• [Exercise aim]: Duplicate the rows below from the line containing "Viewport: 1490px width, 812px height." through the line containing "Action: point(1171,25)", including both of those lines.

• [Data excerpts]:
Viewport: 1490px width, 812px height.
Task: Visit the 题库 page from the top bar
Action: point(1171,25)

* * *

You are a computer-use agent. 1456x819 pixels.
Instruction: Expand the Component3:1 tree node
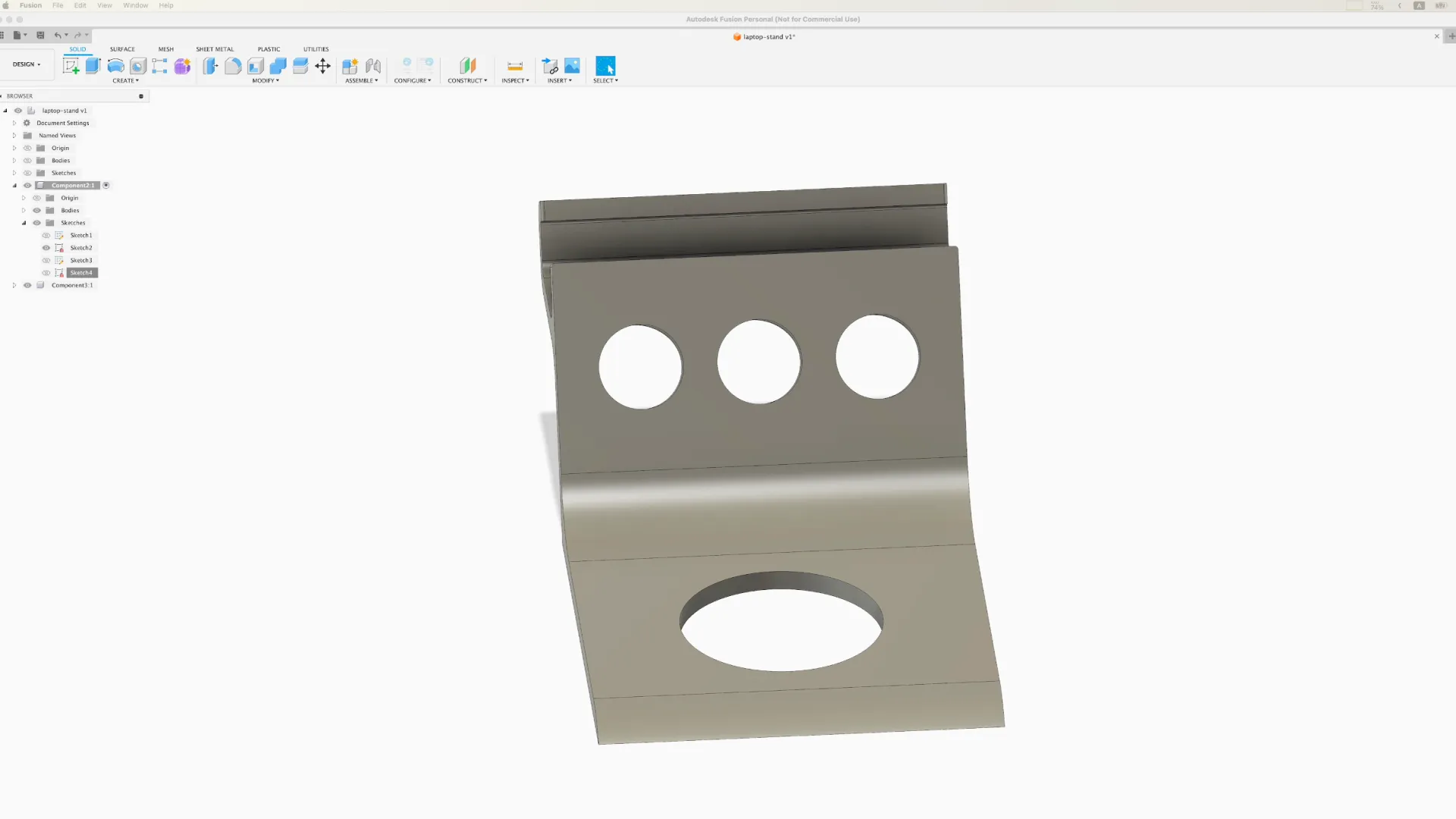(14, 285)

• [Result for this exercise]:
Viewport: 1490px width, 812px height.
Task: Visit the 题库 page from the top bar
Action: point(1171,25)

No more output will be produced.